Alguns nem o viram, porém muitos que, apesar de serem algo animais, ainda
teriam uns restos de homem, seguiram o Príncipe com entusiasmo. Quem não o
seguiria, vendo como ele ia, abrindo caminho e tirando lodo para que seu
exército passasse, e salpicando-se com ele, e parecendo, mais do que filho do
rei, um ente desprezível, com barro até os cotovelos?
Uma
vez que o Príncipe passou, os que quiseram segui-lo subiram com ele pela
ladeira acima, e perderam-se no mais alto, até tocarem o céu com as mãos e se
lhes abrir caminho por entre as nuvens.
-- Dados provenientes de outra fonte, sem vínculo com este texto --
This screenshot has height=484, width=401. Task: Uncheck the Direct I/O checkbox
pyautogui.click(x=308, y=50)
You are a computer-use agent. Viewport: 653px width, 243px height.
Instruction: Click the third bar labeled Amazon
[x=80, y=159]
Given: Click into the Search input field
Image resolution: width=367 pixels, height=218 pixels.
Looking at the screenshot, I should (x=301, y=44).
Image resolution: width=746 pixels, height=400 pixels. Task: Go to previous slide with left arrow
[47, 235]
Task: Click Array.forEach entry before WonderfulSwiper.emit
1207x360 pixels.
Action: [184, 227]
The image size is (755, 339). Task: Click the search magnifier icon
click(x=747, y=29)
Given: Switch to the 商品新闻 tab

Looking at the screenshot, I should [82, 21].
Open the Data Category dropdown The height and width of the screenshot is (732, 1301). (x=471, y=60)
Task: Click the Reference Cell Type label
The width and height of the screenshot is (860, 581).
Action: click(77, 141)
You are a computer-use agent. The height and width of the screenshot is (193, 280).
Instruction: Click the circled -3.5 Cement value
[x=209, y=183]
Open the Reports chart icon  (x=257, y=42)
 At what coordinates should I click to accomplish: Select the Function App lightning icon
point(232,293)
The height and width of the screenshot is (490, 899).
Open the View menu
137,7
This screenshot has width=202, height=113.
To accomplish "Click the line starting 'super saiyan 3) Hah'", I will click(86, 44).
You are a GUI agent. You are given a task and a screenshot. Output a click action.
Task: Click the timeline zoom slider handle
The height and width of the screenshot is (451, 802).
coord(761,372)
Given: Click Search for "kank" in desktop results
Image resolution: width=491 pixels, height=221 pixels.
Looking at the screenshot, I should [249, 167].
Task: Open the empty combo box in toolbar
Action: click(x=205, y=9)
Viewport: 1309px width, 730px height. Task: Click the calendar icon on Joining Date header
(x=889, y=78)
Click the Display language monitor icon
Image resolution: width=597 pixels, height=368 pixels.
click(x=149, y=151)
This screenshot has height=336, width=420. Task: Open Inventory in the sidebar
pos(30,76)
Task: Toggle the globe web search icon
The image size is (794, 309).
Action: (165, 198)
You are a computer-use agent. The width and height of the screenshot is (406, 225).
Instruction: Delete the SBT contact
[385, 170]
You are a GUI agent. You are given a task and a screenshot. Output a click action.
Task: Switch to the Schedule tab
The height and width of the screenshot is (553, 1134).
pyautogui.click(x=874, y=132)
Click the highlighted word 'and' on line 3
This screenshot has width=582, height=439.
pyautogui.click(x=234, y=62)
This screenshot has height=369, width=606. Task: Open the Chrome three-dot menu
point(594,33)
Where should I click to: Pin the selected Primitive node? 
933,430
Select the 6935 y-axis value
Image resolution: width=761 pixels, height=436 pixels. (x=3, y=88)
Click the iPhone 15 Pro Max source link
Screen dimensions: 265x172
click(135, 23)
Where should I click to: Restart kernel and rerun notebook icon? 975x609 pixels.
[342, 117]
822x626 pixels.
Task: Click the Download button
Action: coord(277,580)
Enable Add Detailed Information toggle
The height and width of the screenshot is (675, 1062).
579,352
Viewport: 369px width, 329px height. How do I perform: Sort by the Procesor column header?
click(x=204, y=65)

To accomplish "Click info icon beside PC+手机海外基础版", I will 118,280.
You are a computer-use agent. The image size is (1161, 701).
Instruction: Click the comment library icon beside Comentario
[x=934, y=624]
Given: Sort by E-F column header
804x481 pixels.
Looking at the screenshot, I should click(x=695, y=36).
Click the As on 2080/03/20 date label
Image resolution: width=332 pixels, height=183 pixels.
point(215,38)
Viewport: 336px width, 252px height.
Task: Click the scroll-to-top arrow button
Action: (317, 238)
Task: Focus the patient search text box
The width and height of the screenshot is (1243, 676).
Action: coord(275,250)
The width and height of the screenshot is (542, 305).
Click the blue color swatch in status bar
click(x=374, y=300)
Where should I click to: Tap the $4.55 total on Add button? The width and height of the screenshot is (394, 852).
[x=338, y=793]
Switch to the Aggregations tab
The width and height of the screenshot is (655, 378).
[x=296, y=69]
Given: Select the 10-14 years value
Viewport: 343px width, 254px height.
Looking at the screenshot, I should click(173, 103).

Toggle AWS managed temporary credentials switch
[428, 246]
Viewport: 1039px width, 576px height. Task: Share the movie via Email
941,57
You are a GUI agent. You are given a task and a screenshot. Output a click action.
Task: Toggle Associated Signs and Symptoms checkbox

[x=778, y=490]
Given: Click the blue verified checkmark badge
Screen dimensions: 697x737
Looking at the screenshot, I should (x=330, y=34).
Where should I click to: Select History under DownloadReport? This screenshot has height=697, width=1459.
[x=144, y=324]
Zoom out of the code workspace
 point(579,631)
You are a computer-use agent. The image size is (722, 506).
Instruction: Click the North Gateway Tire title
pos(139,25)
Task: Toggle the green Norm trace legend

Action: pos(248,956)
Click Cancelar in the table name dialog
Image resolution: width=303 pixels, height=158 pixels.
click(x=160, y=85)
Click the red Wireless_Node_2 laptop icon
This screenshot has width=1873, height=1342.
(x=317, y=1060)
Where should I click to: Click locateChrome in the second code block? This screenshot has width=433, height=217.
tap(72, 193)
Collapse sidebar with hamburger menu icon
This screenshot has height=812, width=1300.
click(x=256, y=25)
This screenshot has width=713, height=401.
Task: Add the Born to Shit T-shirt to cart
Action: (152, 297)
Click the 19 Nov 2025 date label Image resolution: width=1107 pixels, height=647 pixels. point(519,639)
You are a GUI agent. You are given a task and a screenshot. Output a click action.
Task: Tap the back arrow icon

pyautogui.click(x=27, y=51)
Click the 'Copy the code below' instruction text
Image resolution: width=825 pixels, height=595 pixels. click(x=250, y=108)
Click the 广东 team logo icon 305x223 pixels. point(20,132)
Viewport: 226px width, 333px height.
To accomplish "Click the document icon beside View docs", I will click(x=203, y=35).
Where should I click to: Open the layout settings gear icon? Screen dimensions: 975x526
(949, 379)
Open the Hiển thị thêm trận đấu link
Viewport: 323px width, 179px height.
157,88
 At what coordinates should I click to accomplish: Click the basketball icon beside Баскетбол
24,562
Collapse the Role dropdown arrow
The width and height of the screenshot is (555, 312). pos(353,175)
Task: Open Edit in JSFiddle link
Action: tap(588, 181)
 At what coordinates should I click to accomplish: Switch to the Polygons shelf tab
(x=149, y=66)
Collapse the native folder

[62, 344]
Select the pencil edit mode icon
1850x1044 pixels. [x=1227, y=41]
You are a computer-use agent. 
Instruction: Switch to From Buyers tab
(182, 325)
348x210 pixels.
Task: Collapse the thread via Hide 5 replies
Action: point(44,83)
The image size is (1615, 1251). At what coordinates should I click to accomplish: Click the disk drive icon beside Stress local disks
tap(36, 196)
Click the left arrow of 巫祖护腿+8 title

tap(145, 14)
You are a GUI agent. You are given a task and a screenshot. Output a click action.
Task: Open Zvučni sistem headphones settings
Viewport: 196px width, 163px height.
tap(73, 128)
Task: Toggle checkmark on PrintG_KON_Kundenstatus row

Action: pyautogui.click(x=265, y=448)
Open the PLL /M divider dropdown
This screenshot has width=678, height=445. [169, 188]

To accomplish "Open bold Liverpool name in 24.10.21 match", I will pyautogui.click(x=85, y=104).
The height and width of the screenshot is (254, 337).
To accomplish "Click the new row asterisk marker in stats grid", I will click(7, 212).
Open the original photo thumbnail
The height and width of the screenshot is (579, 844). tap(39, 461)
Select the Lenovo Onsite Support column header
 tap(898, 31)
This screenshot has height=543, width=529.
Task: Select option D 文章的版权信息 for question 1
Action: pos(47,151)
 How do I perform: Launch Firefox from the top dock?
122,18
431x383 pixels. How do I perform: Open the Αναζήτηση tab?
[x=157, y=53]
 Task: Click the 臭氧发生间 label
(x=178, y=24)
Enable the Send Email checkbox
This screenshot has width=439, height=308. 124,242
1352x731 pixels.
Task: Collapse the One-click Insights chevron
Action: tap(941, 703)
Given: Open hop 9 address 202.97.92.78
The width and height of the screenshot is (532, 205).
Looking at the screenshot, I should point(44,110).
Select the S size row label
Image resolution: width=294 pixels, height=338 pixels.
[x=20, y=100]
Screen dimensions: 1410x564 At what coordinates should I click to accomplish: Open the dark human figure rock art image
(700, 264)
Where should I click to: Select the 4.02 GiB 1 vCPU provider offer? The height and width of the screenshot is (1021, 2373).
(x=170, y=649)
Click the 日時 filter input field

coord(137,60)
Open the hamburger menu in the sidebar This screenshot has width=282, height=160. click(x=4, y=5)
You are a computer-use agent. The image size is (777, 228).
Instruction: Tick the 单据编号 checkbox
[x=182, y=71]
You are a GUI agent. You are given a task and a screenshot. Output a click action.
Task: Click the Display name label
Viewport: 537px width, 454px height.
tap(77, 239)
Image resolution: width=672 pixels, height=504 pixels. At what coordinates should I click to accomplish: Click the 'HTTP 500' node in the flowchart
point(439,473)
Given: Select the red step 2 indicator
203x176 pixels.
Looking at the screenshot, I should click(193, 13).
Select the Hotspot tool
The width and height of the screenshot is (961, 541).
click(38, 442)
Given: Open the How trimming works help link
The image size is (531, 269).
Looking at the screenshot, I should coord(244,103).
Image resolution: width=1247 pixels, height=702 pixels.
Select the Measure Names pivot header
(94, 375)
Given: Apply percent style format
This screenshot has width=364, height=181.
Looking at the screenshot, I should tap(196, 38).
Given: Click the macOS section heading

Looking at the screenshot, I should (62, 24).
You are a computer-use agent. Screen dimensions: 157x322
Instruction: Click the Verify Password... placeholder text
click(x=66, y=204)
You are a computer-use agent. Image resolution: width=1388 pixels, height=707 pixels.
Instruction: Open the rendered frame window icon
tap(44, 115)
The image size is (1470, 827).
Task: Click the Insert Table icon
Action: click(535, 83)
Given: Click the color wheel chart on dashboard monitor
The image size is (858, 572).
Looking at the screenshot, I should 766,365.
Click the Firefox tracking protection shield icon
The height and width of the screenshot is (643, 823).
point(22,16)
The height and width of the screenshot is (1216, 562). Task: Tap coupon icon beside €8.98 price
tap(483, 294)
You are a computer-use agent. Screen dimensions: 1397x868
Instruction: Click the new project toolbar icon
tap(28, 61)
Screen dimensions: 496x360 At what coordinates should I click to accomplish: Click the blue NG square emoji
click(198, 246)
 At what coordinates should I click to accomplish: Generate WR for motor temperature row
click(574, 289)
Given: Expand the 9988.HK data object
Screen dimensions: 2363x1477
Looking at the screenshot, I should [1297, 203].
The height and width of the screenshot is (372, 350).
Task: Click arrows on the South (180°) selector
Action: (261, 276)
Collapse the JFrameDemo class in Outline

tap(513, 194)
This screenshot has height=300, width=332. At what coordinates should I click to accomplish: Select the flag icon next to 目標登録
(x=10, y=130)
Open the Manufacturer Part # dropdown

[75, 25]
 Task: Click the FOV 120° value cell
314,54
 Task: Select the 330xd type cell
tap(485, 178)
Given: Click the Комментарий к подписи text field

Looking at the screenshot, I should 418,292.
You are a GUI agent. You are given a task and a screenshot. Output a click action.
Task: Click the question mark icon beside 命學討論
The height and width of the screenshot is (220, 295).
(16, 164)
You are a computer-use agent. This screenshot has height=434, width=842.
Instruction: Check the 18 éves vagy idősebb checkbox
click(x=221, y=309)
Os covardes e traidores que ficaram do
outro lado do lodaçal blasfemavam e rugiam de despeito.
Por
esta parábola quero significar-vos o caminho real da humildade. O exército são
os homens, com os restos dos maus vezos que pelo pecado original contraíram,
maus na maioria, pelos pecados próprios. O Rei, que é Deus, exige-lhes que se
humilhem, que vadeiem o abismo da sua própria miséria e a experimentem; mas os
homens soberbos resistem. A uns, como o soldadinho da calça de flanela, não lho
permite a sua tola vaidade; outros temem a humilhação, como aquele outro os
salpicos de barro; uns fogem dela por sensualidade; outros, como o oficialzinho,
abominam o rebaixar-se seja lá pelo que for e por quem for... E esta oposição é
tão universal no mundo, e tanto mais o era antes de Cristo, que o Filho do Rei,
o próprio Filho de Deus, para dar exemplo, toma o capote de um soldado,
vestindo-Se da nossa carne, desce ao nosso barro, enlameia-se e faz-se
desprezível ante a multidão das gentes. Os bons seguem-no e se humilham a seu
exemplo, mas ai! muito menos do que Ele, porque Ele já suportou as maiores
humilhações fazendo-Se menino, nascendo num presépio, sofrendo desprezos,
morrendo na cruz. Em vista de tais extremos, os Seus fiéis soldados seguem-nO,
atravessando pela humildade, escolhendo serem desprezados n’Ele e por Ele.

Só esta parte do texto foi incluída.